A survey of total and dissolved organic carbon in alkaline soils of southern Australia

G. K. McDonald A F , E. Tavakkoli A B , D. Cozzolino C , K. Banas D , M. Derrien E and P. Rengasamy A
+ Author Affiliations
- Author Affiliations

A School of Agriculture, Food and Wine, Waite Campus, The University of Adelaide PMB 1, Glen Osmond, SA 5064, Australia.

B New South Wales Department of Primary Industries, Wagga Wagga Agricultural Institute, Pine Gully Road, Wagga Wagga, NSW 2650, Australia.

C School of Medical and Applied Sciences, CQIRP (Central Queensland Innovation and Research Precinct), Central Queensland University (CQU) Australia, Bruce Highway, North Rockhampton, Qld 4701, Australia.

D Singapore Synchrotron Light Source (SSLS), 5 Research Link, National University of Singapore, Singapore 117603, Singapore.

E Department of Environment and Energy, Sejong University, Seoul, 143-747, South Korea.

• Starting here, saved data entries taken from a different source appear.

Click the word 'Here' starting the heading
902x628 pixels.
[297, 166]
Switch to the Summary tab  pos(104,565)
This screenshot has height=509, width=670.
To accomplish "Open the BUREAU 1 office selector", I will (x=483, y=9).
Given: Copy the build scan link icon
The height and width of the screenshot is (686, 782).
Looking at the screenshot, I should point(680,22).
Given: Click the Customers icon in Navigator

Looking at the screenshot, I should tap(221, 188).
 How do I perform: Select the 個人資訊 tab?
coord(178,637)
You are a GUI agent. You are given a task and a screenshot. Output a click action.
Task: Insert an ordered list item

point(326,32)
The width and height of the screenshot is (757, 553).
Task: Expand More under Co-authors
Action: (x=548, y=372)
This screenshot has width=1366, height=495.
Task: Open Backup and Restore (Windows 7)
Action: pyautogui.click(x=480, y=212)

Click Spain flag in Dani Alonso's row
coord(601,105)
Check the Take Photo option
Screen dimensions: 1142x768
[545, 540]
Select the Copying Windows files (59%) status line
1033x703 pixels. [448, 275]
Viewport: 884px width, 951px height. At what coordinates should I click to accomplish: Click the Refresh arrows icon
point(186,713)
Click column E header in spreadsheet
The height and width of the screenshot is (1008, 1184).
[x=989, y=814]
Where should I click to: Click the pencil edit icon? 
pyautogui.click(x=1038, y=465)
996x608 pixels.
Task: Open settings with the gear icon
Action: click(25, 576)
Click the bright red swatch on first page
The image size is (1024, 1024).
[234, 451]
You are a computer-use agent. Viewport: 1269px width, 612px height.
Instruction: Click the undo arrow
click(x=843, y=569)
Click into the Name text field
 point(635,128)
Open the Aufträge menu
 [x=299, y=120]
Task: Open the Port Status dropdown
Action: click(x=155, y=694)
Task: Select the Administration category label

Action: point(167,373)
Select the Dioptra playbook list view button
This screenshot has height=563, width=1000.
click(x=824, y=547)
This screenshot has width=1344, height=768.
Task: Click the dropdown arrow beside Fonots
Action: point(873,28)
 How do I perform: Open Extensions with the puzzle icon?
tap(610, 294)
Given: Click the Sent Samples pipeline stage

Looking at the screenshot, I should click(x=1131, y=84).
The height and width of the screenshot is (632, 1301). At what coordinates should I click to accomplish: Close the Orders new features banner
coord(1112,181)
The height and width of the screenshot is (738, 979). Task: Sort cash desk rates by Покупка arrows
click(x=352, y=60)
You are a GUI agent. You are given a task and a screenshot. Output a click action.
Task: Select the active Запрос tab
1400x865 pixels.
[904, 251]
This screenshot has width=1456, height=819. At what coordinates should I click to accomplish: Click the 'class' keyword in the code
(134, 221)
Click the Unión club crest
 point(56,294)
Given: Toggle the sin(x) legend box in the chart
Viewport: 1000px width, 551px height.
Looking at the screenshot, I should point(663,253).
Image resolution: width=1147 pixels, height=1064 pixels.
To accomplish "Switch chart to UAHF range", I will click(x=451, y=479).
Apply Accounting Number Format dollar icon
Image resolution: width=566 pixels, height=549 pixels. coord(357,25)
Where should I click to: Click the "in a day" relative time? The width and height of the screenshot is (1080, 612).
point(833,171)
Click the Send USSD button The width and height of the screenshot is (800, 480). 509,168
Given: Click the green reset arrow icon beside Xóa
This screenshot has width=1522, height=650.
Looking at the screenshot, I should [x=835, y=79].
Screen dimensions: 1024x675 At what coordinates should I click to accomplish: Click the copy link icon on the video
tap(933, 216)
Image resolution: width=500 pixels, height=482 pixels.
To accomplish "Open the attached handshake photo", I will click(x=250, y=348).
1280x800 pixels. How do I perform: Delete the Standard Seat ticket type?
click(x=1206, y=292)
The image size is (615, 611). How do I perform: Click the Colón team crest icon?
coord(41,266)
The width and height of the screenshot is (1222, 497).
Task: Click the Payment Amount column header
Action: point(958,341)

F Corresponding author. Email: glenn.mcdonald@adelaide.edu.au

Soil Research 55(7) 617-629 https://doi.org/10.1071/SR16237
Submitted: 7 September 2016  Accepted: 29 December 2016   Published: 9 February 2017

Abstract

Dissolved organic carbon (DOC) is important to microbial activity and nutrient cycling, and its concentration is sensitive to pH. Despite the importance of alkaline soils to agricultural production in southern Australia, few studies have documented the concentrations of soil organic carbon (C) and DOC or described the effects of soil properties and management practices on DOC in these soils. A survey of 33 paddocks from the Eyre Peninsula and mid-North regions of South Australia and north-western Victoria demonstrated significant variation in pH, soil organic C and DOC. Carbon stocks in the surface 30 cm were 40–55 t C/ha and were lowest in paddocks from Victoria. Soils from South Australia had higher DOC concentrations in the top 20 cm than soils from Victoria. Principal component analysis suggested variation in DOC was increased by high pH, electric conductivity and the concentration of exchangeable Na, and was reduced by the concentration of exchangeable Ca and clay content. Mid-infrared Fourier transform infrared spectroscopy identified regional differences in the composition of soil organic C, with high amounts of charcoal in Eyre Peninsula soils. Farm management practices had little effect on soil organic C but influenced DOC. Grain yield and DOC concentration were inversely related across and within regions which appeared to be related to the intensity of cropping having opposite influences on yield and DOC. Compared with international data, DOC concentrations were high relative to the amount of soil organic C and, in contrast to many previous studies, DOC in all regions increased with depth.

Additional keywords: C : N ratio, carbon sequestration, farming system, sodic soil.